About this task ▸
Carry on the biography of Gujarati poet Manisha Joshi below, starting after its last sentence.

Text provided ▸
====================

Indian poet and journalist

Manisha Joshi (born 6 April 1971) is an Indian Gujarati-language poet and journalist. She is the author of four poetry collections including Kandara (1996), Kansara Bazar (2001), Kandmool (2013), and Thaak (2020). She currently lives in California.

== Early life and education ==
Manisha Joshi was born on 6 April 1971 in Godhra, a small village near Mandvi in Kutch district, to Tara Joshi and Laxmikant Joshi.

After finishing her HSC at Anjar in 1989, aged 18, she began writing poetry, and moved to Vadodara to attend college, as there was no further education above 9th standard in her village. During her college years she read world literature, in particular modern literature. She completed her Bachelor of Arts and Master of Arts in English literature in 1992 and 1995 respectively at Maharaja Sayajirao University, Vadodara. She also obtained a diploma in Mass Communication from St. Xaviers College, Mumbai in 1993. While attending university she studied the books written by her college professors, including Sitanshu Yashaschandra, Ganesh Devy and Babu Suthar, and became acquainted with other Gujarati writers such as Gulam Mohammed Sheikh, Prabodh Parikh, Labhshankar Thaker, Nitin Mehta, Jaydev Shukla and Bholabhai Patel.

==Career==
She worked as a print and television journalist in Mumbai and in London.

Her poems were published in several English and Gujarati language magazines including The Wolf, Indian Literature, New Quest, Shabdasrishti, Parab, Navneet Samarpan, Kavita, Tathapi, Sahacharya Varshiki, Etad, Samipe, Vahi and Sandhi.

====================

Exercise data ▸
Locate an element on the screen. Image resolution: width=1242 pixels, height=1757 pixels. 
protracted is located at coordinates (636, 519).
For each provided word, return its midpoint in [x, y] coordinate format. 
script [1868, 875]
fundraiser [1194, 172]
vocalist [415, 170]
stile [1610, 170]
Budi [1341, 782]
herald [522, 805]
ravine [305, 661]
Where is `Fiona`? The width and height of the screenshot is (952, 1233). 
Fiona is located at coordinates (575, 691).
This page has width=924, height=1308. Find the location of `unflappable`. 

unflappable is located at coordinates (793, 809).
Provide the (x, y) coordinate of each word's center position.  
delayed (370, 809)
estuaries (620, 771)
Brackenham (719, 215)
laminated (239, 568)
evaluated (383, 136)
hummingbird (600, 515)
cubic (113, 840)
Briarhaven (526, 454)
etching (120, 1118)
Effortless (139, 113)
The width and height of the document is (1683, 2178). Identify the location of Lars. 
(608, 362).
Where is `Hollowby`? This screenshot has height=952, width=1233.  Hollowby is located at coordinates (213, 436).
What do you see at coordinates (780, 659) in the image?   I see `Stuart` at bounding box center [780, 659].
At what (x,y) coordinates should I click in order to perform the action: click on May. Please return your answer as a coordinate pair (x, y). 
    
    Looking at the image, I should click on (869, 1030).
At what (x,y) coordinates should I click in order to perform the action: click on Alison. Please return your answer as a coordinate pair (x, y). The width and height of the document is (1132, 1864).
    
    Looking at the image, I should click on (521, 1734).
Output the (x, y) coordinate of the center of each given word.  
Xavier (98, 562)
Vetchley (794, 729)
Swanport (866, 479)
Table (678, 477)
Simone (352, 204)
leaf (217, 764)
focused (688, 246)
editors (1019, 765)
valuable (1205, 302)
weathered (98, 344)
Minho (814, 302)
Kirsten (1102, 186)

====================

Expected output ▸
Kandara (The Cave), her first collection of poems, was published in 1996 by Gujarati Sahitya Parishad with a preface by Chandrakant Topiwala. It was critically acclaimed by several Gujarati authors including Sitanshu Yashaschandra, Prabodh Parikh and Chinu Modi. Her second collection of poems Kansara Bazar (The Pots-and-Pans Bazaar) was published in 2001, followed by Kandmool in 2013. Some of her poems have been translated into English and Hindi. Her poetry is characterized by suggestive and surreal imagery. She published her fourth collection, Thaak (Fatigue), in 2020.

==Personal life==
After marriage, she settled in the United States. Presently, she lives in Berkeley, California.

== Awards ==
Her poetry collection Kandmool received Gujarat Sahitya Akademi's 2013 first prize. She was nominated for the Sanskriti Award by Sanskriti Pratishthan in 1998 for her contribution to modern Gujarati poetry.